Renowned Turkish academic resigns, saying resistance is meaningless

Turkish human rights lawyer and academic Kerem Altıparmak has resigned from Ankara University, saying it could not be called a university anymore.

Altıparmak, known for fighting freedom of expression cases and his numerous reports on human rights, last year complained he had been refused permission on five occasions to leave the country to attend conferences on human rights.

The university in 2017 also shut down the Human Rights Centre of Ankara University’s Department of Political Science (SBF), which was established in 1978. Altıparmak was one of the academics working at the centre.

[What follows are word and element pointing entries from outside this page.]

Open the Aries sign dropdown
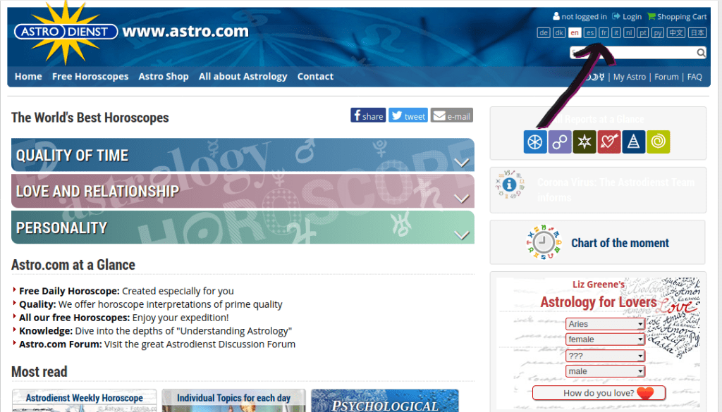The width and height of the screenshot is (722, 412). pos(605,324)
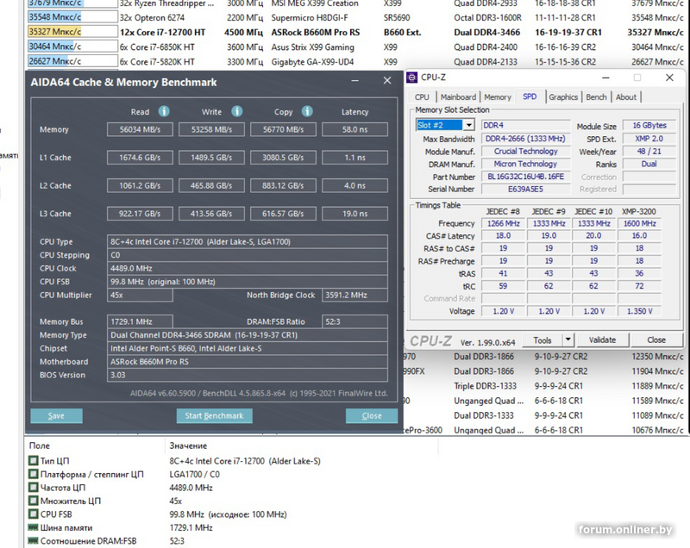
Task: Click the icon beside Множитель ЦП row
Action: 33,501
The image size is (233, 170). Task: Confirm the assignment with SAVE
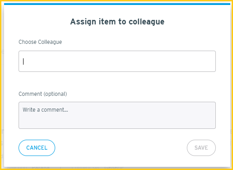[x=201, y=148]
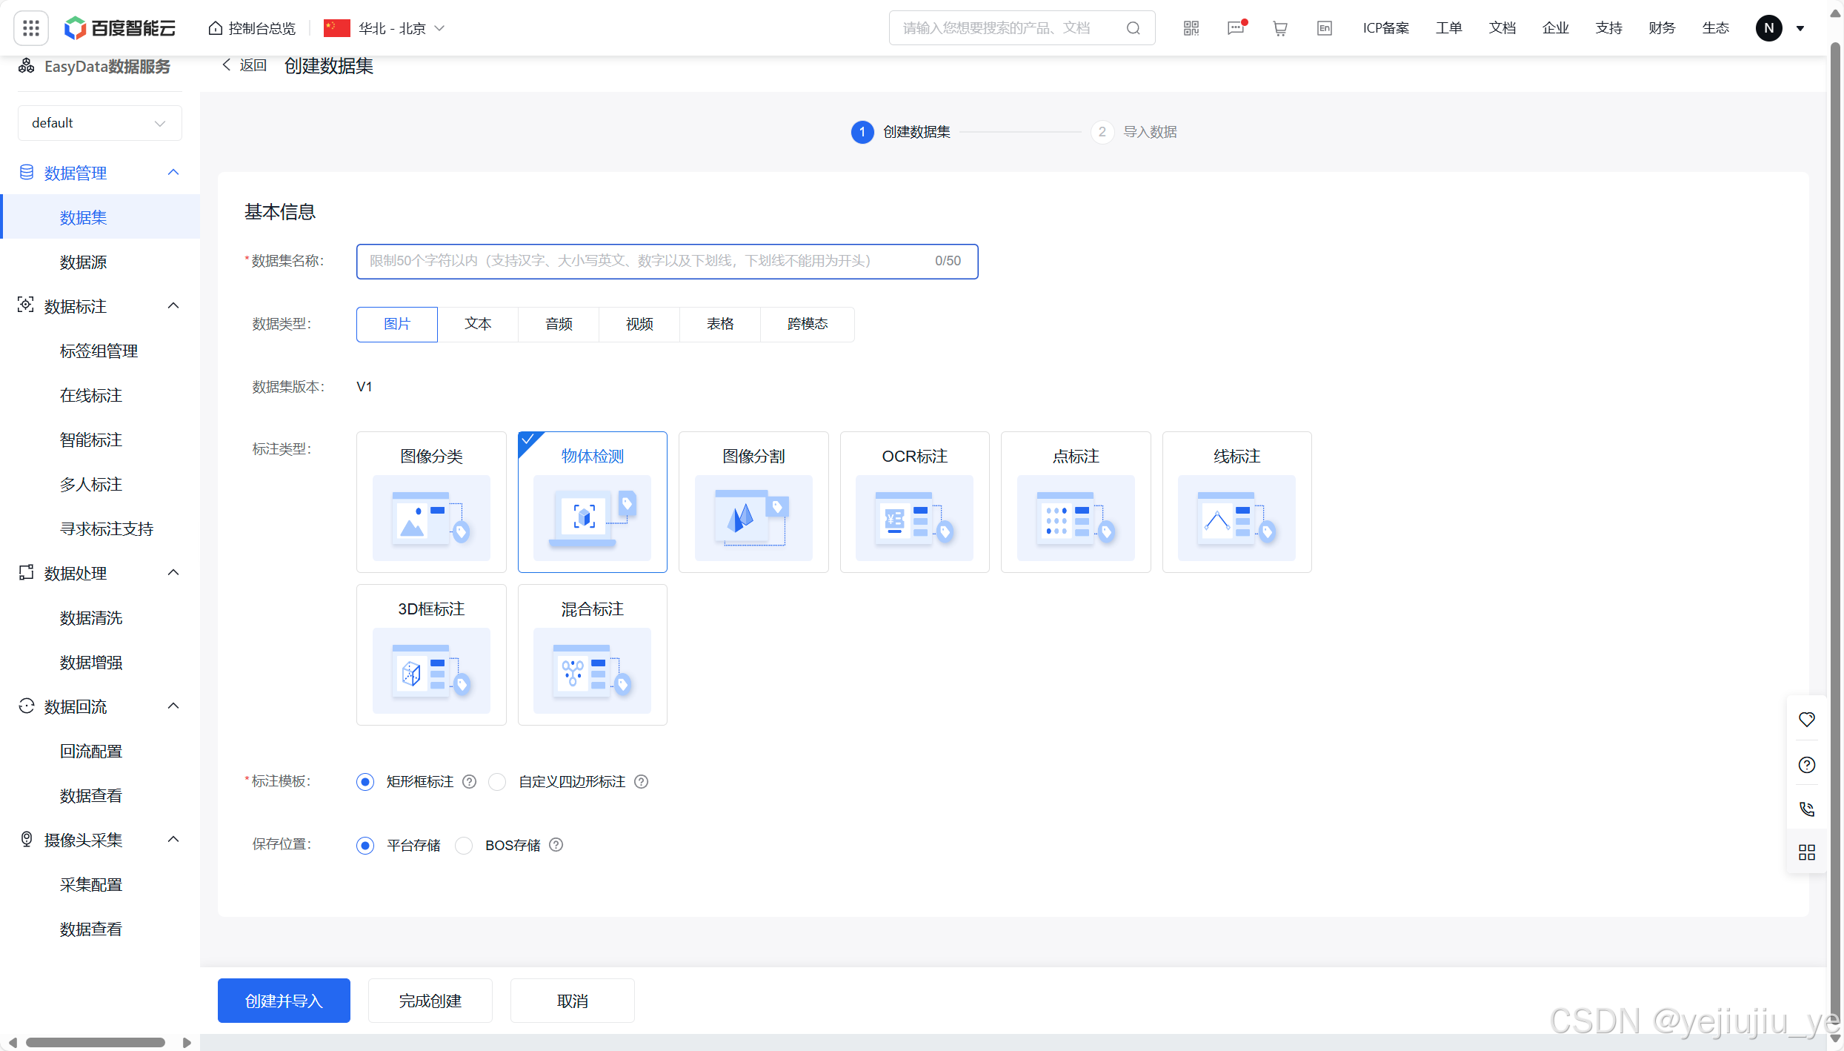Select the 图像分割 annotation type card

[x=753, y=502]
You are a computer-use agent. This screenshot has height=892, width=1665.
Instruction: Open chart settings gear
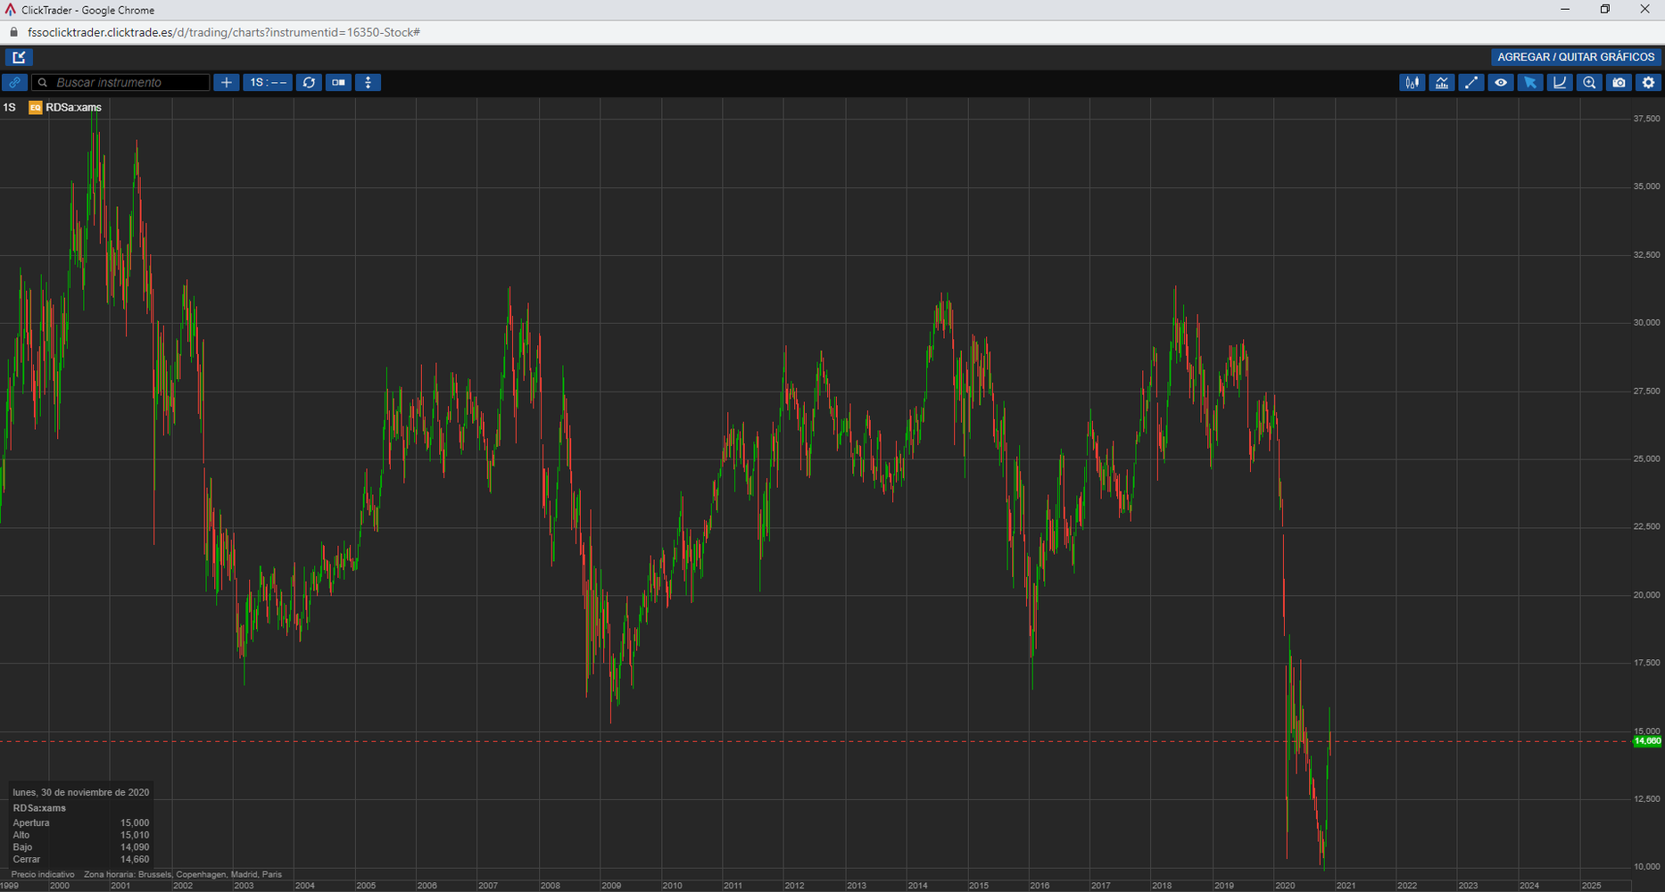click(x=1648, y=83)
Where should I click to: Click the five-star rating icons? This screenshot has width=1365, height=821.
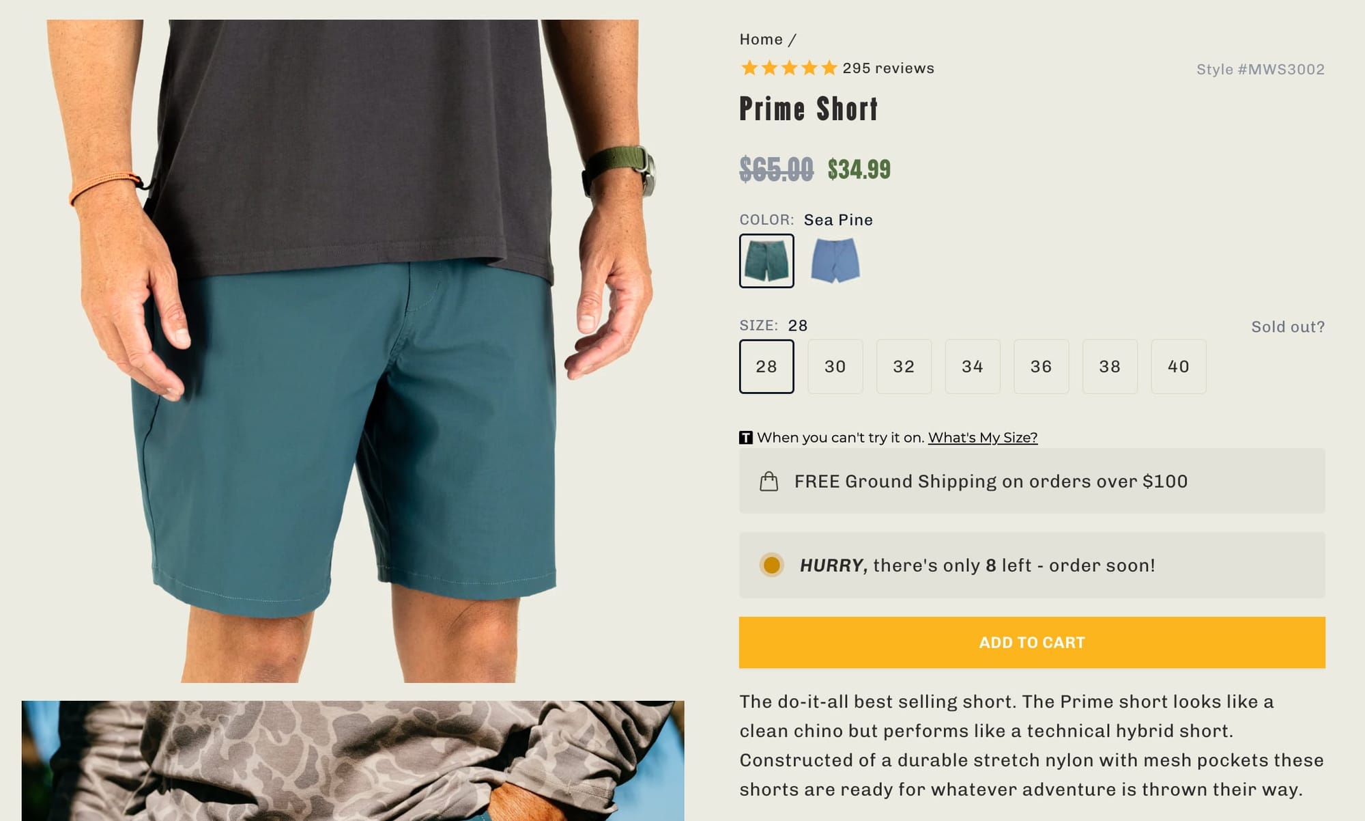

“The Human Rights Centre of the SBF, the honour of Turkish academia, which has served for 40 years and which I entered 21 years ago is shut down. We took down the plaque with our own hands. Of course our struggle for human rights has not ended, we will keep on defending what is right,” Altıparmak said on Twitter.

But on Monday, Altıparmak announced his decision to resign from the university and penned a farewell letter explaining the reasons.

“Let me first explain that, when I started working as an academic, I dreamed of leaving its door one day as a retired person, just like many of my friends who were sacked from their jobs over the last two years,” Altıparmak said. “From this perspective, it is obvious that my resignation is not something like ‘I have found a better job, and I am leaving’, or in other words it is not a voluntary departure.”

Altıparmak said it was also not fair to say he had resigned because he faced pressure, as there were many who were under more severe pressure than to him and he could have stayed, if he had wanted.

“I am leaving not because I found a better job, but because the place I am working has become something too different from the place I had hoped to retire from, somewhere which cannot be called a university anymore,” he said. “Under the circumstances, resisting also loses its meaning. It would be meaningful to resist and to continue for the sake of the university and academia, but what is left has nothing to do with those two.”

The Turkish government has sacked thousands of academics in the last two years, including those accused of being part of the Islamist Gülen movement the government blames for the 2016 coup attempt and hundreds who signed a 2015 petition calling for a peaceful end to the Kurdish conflict.

Human Rights Watch said in March the dismissals, as well as attempts to interfere the academics’ work, led to censorship and undermined academic freedom.